Why the following code executes 3x slower then plain PyTorch training?
class NeuralNetwork(nn.Module):
def __init__(self):
super().__init__()
self.linear_relu_stack = nn.Sequential(
nn.Linear(331, 512),
nn.ReLU(),
nn.Linear(512, 1)
)
def forward(self, x):
log_val = self.linear_relu_stack(x)
return log_val
train_dataloader = DataLoader(TensorDataset(train_features, train_target), batch_size=1, shuffle=True)
test_dataloader = DataLoader(TensorDataset(test_features, test_target), batch_size=1, shuffle=False)
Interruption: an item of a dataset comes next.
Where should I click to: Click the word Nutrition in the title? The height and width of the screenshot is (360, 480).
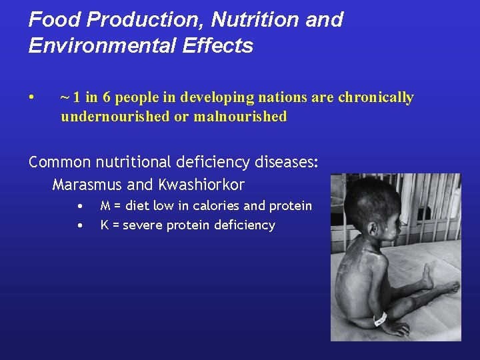[x=254, y=20]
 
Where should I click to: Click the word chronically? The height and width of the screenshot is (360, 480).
[x=375, y=97]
class HousePriceModule(pl.LightningModule):
def __init__(self, model):
super().__init__()
self.model = model
self.loss = nn.MSELoss()
def training_step(self, batch, batch_idx):
x, y = batch
loss = self.loss(self.model(x), y)
#self.log("train_loss", loss)
return loss
def validation_step(self, batch, batch_idx):
x, y = batch
loss = self.loss(self.model(x), y)
#self.log("val_loss", loss)
return loss
def configure_optimizers(self):
#optimizer = optim.Adam(self.parameters(), lr=1e-3)
optimizer = optim.SGD(self.parameters(), lr=1e-3)
return optimizer
housePriceModule = HousePriceModule(NeuralNetwork())
trainer = pl.Trainer(max_epochs=10, log_every_n_steps=100, enable_progress_bar=False)
trainer.fit(model=housePriceModule, train_dataloaders=train_dataloader, val_dataloaders=test_dataloader)